(SUPPLIED INFORMATION Opens)

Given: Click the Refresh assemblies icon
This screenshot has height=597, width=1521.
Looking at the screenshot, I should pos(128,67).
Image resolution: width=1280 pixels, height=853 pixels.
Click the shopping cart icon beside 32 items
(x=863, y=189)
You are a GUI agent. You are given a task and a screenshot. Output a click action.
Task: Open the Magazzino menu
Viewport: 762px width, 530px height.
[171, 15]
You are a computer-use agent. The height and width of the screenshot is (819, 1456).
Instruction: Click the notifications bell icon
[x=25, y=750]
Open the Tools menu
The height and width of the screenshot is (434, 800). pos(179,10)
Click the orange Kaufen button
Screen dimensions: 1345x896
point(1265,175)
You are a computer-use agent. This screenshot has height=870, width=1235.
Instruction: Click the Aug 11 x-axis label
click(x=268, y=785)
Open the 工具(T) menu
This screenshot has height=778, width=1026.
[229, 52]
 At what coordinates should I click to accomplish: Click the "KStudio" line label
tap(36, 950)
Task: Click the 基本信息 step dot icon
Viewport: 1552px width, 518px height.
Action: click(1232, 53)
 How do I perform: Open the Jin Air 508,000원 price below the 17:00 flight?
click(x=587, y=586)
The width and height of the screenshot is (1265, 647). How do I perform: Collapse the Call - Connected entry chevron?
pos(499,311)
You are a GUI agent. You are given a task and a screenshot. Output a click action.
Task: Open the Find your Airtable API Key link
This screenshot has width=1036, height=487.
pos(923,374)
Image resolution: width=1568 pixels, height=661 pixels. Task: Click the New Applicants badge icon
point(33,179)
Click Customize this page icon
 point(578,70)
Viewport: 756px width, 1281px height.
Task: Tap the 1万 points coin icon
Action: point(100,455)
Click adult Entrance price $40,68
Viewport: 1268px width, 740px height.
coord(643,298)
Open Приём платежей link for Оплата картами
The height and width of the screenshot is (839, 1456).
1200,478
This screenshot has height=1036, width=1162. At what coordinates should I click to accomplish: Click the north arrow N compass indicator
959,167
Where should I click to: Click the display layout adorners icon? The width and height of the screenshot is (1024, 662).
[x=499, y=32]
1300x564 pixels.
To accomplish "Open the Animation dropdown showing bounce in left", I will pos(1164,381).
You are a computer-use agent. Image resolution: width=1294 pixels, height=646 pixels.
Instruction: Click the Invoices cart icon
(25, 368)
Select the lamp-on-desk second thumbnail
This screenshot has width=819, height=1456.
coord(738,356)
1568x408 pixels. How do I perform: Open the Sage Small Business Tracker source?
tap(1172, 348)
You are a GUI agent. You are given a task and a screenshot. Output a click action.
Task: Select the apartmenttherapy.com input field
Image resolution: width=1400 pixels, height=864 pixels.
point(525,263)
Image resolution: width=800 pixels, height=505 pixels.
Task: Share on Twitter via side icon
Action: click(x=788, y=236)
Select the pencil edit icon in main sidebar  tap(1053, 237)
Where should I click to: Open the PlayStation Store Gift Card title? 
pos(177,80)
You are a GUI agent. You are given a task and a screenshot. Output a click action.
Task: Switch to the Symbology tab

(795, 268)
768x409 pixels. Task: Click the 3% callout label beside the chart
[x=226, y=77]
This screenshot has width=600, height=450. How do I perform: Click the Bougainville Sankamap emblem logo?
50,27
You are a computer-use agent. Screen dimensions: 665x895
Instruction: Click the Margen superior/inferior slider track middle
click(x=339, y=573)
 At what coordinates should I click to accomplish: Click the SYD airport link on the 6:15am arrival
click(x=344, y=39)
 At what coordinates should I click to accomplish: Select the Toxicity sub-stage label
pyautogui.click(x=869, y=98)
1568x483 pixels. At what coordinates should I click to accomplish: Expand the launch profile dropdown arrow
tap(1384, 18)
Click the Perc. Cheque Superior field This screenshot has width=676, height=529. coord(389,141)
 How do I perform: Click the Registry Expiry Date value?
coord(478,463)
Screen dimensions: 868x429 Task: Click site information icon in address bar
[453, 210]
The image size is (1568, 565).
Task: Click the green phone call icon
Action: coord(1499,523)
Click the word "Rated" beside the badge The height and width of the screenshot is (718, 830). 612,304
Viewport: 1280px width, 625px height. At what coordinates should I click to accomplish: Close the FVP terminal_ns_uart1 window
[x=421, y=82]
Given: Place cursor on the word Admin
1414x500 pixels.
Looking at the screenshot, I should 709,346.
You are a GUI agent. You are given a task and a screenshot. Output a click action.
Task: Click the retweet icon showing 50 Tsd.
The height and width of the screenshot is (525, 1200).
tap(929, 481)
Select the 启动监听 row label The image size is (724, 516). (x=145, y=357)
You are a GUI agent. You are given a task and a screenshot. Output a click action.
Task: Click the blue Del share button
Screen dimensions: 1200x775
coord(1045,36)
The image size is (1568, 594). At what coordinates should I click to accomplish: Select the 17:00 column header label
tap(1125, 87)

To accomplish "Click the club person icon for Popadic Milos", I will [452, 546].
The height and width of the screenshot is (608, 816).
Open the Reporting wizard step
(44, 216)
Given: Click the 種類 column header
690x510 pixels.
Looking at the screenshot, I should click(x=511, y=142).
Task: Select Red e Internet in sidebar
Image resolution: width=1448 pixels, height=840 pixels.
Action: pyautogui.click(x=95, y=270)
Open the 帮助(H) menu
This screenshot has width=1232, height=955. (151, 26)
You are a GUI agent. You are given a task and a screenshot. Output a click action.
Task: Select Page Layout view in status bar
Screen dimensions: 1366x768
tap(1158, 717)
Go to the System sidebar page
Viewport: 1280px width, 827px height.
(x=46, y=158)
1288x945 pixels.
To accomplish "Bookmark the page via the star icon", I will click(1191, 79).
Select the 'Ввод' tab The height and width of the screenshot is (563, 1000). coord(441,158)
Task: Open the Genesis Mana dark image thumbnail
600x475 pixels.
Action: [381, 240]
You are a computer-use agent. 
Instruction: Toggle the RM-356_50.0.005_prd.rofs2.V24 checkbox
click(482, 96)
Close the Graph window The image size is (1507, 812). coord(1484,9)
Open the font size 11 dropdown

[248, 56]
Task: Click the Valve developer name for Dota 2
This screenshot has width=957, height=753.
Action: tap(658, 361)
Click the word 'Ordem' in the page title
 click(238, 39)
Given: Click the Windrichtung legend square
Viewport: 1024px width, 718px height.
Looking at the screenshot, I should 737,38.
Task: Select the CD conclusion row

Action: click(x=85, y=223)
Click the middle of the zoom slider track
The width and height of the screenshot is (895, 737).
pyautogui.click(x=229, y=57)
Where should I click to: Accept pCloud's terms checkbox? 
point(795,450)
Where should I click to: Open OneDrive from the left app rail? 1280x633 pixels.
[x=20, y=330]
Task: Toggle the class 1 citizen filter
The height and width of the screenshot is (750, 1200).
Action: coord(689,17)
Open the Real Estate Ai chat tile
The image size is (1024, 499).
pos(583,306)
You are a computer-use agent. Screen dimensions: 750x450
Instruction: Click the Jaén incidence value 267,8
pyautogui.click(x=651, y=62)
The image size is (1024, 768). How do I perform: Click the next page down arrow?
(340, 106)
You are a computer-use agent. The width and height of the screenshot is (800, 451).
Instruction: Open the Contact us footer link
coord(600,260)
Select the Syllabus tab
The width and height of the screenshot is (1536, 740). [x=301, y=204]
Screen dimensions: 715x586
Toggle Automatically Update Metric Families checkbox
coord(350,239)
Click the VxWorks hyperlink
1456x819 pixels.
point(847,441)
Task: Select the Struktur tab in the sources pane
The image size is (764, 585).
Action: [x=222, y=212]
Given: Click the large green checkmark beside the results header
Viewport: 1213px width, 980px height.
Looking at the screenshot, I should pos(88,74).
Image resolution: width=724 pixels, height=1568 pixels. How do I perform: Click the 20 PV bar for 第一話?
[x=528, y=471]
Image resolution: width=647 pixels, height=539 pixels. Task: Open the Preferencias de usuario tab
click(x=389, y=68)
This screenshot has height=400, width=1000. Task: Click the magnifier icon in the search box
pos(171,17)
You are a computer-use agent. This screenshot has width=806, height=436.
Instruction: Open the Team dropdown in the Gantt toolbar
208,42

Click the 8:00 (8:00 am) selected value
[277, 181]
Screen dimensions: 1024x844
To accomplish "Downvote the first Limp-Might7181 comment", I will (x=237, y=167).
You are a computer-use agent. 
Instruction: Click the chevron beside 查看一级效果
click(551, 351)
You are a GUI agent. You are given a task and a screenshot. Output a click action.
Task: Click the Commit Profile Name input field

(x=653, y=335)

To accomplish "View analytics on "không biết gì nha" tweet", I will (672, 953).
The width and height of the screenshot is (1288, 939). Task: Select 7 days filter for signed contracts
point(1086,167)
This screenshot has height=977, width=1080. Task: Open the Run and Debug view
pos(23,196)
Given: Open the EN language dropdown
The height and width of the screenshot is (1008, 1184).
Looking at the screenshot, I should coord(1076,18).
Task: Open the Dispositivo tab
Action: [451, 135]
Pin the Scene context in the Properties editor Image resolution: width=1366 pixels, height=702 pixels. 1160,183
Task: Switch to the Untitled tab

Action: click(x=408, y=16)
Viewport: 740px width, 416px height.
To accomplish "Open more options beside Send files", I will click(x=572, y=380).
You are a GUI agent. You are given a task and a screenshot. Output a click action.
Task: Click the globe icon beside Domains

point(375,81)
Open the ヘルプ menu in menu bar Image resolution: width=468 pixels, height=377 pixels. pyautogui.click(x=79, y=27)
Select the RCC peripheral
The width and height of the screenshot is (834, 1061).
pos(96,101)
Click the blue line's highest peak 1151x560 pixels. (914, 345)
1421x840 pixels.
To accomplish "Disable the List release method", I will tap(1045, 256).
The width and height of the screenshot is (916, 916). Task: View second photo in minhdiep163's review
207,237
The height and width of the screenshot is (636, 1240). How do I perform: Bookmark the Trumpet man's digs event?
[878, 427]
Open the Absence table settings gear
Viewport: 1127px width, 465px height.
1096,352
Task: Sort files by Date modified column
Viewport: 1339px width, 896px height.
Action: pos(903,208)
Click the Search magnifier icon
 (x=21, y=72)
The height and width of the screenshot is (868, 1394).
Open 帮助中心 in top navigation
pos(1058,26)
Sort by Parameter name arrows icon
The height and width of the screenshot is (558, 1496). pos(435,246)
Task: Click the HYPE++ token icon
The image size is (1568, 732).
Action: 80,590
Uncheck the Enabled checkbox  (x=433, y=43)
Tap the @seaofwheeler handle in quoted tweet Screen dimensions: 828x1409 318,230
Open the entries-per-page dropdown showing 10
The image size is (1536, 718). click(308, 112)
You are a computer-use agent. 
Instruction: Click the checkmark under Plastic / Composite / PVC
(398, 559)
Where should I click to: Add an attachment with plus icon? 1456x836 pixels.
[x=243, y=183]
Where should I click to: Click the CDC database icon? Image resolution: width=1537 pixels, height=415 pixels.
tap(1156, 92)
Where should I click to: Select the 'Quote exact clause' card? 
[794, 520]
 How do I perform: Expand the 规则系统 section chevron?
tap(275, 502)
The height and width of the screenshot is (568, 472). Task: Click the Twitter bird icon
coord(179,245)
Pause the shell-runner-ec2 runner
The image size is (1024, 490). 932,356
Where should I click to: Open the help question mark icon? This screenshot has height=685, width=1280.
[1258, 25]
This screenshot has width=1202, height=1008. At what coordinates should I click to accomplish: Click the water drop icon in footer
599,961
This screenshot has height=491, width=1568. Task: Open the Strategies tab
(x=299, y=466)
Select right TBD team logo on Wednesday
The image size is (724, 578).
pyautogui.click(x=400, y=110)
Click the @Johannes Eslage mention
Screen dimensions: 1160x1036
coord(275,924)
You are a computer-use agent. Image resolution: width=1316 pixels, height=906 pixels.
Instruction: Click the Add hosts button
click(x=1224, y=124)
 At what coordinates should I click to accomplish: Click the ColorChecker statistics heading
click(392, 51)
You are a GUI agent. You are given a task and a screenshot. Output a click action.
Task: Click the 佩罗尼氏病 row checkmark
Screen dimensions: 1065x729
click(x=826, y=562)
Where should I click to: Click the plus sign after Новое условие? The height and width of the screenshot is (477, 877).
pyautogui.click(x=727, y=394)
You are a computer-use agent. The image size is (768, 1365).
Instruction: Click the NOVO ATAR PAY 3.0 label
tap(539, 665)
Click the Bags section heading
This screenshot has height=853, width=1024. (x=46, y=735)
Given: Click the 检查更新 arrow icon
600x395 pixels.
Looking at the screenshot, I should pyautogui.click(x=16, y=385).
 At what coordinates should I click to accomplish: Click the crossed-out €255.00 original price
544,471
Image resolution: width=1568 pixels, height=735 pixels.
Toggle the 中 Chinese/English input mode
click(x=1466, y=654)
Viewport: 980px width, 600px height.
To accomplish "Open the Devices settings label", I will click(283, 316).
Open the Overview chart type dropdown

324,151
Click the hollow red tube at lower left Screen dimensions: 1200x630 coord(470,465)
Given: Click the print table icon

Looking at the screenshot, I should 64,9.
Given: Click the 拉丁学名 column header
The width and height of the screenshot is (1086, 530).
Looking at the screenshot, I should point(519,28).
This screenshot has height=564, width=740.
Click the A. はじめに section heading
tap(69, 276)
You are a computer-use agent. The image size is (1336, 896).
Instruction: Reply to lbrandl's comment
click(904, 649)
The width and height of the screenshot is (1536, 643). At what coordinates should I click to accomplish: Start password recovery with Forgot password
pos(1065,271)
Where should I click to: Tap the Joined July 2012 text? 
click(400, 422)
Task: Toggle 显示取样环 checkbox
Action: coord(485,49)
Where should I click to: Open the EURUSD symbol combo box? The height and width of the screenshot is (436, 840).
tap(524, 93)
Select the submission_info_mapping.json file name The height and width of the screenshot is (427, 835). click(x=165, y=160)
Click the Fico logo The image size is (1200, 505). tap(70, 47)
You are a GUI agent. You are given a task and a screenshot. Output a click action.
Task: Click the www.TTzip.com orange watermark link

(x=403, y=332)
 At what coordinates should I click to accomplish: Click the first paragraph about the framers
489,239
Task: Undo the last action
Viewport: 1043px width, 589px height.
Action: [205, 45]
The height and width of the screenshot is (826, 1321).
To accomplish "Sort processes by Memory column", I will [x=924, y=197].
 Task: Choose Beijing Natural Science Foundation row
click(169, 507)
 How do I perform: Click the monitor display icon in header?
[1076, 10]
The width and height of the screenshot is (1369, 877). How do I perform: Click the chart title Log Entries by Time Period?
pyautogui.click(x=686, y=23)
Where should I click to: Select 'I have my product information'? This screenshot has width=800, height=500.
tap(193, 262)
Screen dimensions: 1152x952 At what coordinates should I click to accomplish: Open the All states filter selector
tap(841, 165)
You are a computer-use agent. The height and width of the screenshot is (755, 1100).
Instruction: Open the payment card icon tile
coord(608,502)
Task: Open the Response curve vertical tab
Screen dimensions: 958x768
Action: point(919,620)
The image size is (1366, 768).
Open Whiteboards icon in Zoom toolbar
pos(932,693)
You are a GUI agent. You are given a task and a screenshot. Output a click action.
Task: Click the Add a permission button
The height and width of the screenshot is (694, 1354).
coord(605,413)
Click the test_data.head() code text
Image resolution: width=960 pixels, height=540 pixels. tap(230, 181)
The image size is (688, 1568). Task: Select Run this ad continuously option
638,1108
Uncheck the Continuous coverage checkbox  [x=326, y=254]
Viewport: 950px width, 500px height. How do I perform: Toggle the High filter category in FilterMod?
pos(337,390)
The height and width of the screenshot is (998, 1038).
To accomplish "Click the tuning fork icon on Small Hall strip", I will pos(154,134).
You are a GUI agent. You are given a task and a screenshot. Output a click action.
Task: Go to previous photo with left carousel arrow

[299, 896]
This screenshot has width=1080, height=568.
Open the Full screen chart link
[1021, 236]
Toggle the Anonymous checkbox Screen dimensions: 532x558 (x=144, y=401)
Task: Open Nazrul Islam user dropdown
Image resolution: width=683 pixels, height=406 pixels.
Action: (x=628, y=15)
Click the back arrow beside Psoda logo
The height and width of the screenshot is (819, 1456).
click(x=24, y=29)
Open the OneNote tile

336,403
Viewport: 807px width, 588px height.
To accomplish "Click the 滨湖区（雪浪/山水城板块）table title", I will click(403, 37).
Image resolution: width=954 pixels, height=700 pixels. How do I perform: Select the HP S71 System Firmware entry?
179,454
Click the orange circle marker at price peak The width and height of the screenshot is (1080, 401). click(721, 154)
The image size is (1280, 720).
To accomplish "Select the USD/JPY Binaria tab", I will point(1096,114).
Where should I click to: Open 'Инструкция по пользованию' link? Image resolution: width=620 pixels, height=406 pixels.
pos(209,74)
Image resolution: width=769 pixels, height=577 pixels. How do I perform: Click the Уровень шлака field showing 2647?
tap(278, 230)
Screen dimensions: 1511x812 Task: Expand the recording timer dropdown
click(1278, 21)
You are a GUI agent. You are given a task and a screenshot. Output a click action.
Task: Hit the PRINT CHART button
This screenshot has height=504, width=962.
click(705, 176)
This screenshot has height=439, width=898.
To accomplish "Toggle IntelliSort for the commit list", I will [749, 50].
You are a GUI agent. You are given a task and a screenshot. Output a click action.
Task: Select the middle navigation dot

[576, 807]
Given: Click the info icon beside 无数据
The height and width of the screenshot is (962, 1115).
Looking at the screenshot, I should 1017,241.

(SUPPLIED INFORMATION Closes)

**TASK DIRECTIONS**
Your output should consist solely of the lines from the beginning of the entries through the line containing "has height=870, width=1235.", reproduced exactly.

**RESPONSE AREA**
Given: Click the Refresh assemblies icon
This screenshot has height=597, width=1521.
Looking at the screenshot, I should pos(128,67).
Image resolution: width=1280 pixels, height=853 pixels.
Click the shopping cart icon beside 32 items
(x=863, y=189)
You are a GUI agent. You are given a task and a screenshot. Output a click action.
Task: Open the Magazzino menu
Viewport: 762px width, 530px height.
[171, 15]
You are a computer-use agent. The height and width of the screenshot is (819, 1456).
Instruction: Click the notifications bell icon
[x=25, y=750]
Open the Tools menu
The height and width of the screenshot is (434, 800). pos(179,10)
Click the orange Kaufen button
Screen dimensions: 1345x896
point(1265,175)
You are a computer-use agent. This screenshot has height=870, width=1235.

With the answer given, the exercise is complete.